TRECHO DO TEXTO ▸
▬▬▬▬▬▬

Como discernir se a presença de atletas geneticamente modificados no esporte terá sido por terapia gênica ou doping genético? Na tentativa de resolver a questão a Agência Mundial Anti-Doping (WADA) tem disponibilizado verbas aos geneticistas interessados em pesquisar tecnologias anti-doping genéticos. Atualmente existem 144 projetos, alguns já concluídos e com resultados disponíveis, no portal da WADA.
Seria o momento de celebrarmos a interdisciplinaridade científica entre o Esporte e a Genética em prol do desenvolvimento científico e tecnológico se não houvesse o registro histórico do Programa de Genética e Biologia Humana realizado pelo Comitê organizador dos Jogos Olímpicos do México em 1968, com apoio da Comissão Nacional de Energia Nuclear Mexicana, do COI e da Federação Internacional de Medicina do Esporte cujos objetivos foram investigar: a) a genealogia esportiva dos atletas, b) os traços genéticos relacionados às habilidades esportivas, c) a interação entre genética e fatores ambientais envolvidos no treinamento, d) aplicar os resultados destas investigações na compreensão da biologia e da genética humana, e) aplicar os resultados à detecção de talentos esportivos.

▬▬▬▬▬▬

DADOS FORNECIDOS ▸
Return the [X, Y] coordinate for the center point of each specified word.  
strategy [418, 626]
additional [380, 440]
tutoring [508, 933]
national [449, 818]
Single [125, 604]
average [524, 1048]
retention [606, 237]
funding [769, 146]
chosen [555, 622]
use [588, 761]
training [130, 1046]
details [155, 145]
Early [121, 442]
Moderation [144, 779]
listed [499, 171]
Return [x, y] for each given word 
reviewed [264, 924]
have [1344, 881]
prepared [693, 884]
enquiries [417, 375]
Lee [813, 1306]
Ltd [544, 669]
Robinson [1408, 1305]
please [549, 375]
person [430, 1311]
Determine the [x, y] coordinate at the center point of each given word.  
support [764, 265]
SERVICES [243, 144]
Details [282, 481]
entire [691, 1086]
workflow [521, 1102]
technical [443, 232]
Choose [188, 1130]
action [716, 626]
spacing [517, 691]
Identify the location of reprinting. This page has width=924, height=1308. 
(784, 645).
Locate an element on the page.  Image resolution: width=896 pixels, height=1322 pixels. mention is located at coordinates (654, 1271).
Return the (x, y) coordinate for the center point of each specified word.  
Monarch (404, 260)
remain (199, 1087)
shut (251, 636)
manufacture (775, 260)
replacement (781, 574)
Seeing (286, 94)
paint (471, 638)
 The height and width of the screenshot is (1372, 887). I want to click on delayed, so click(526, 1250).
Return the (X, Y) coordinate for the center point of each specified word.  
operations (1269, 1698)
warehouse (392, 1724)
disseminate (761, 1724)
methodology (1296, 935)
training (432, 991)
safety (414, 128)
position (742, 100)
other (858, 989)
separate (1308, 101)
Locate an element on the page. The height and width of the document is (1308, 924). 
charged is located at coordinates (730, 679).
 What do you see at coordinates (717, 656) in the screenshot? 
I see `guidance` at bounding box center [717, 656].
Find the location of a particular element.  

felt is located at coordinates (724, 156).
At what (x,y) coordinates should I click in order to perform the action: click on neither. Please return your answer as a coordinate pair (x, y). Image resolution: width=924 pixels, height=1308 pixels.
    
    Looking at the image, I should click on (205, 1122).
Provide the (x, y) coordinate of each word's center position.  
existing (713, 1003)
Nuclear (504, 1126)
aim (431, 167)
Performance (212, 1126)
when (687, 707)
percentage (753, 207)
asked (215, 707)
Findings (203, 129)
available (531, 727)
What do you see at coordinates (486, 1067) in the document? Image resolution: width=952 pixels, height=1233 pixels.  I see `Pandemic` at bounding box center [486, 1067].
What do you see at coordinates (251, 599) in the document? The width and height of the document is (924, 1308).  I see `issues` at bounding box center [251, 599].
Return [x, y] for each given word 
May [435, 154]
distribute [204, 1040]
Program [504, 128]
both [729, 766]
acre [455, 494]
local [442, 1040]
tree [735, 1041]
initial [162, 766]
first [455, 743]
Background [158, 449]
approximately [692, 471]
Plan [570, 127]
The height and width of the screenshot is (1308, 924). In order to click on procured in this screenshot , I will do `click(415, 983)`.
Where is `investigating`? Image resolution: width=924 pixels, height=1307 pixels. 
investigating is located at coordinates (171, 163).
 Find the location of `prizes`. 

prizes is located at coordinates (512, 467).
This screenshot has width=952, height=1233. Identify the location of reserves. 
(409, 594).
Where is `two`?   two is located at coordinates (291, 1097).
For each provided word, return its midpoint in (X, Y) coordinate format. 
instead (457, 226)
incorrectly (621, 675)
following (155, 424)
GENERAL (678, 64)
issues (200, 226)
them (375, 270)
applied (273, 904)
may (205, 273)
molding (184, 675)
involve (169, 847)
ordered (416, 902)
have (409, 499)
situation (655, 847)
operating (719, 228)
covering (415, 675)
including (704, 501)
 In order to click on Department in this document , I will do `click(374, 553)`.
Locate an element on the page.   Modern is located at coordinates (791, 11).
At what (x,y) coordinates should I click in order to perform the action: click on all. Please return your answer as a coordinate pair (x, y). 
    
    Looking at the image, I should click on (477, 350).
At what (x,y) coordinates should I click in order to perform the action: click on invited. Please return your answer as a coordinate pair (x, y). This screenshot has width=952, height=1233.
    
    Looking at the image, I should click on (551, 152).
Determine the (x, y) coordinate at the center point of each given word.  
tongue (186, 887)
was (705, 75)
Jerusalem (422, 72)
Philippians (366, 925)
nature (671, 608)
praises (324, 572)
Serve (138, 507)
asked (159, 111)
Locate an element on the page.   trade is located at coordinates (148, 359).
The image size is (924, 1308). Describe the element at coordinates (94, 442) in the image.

▬▬▬▬▬▬

LISTA DE TAREFAS ▸
#1 Por favor, diga se cada afirmação concorda com o trecho sobre doping genético: (a) a WADA tem oferecido verbas a geneticistas que pesquisam tecnologias anti-doping genéticos; (b) todos os 144 projetos do portal da WADA já foram concluídos; (c) o Programa de Genética e Biologia Humana foi realizado nos Jogos Olímpicos de Tóquio. Responda "sim" ou "não" a cada uma e cite as palavras exatas do trecho que decidem a resposta.
#2 Segundo o trecho sobre doping genético, quais entidades apoiaram o programa realizado em 1968 pelo Comitê organizador dos Jogos Olímpicos do México?
Os dados não são necessários para estas tarefas.

RESPOSTAS ESCRITAS ▸
#1
(a) Sim: "a Agência Mundial Anti-Doping (WADA) tem disponibilizado verbas aos geneticistas interessados em pesquisar tecnologias anti-doping genéticos".
(b) Não: "alguns já concluídos e com resultados disponíveis".
(c) Não: "Comitê organizador dos Jogos Olímpicos do México em 1968".

#2 A Comissão Nacional de Energia Nuclear Mexicana, o COI e a Federação Internacional de Medicina do Esporte.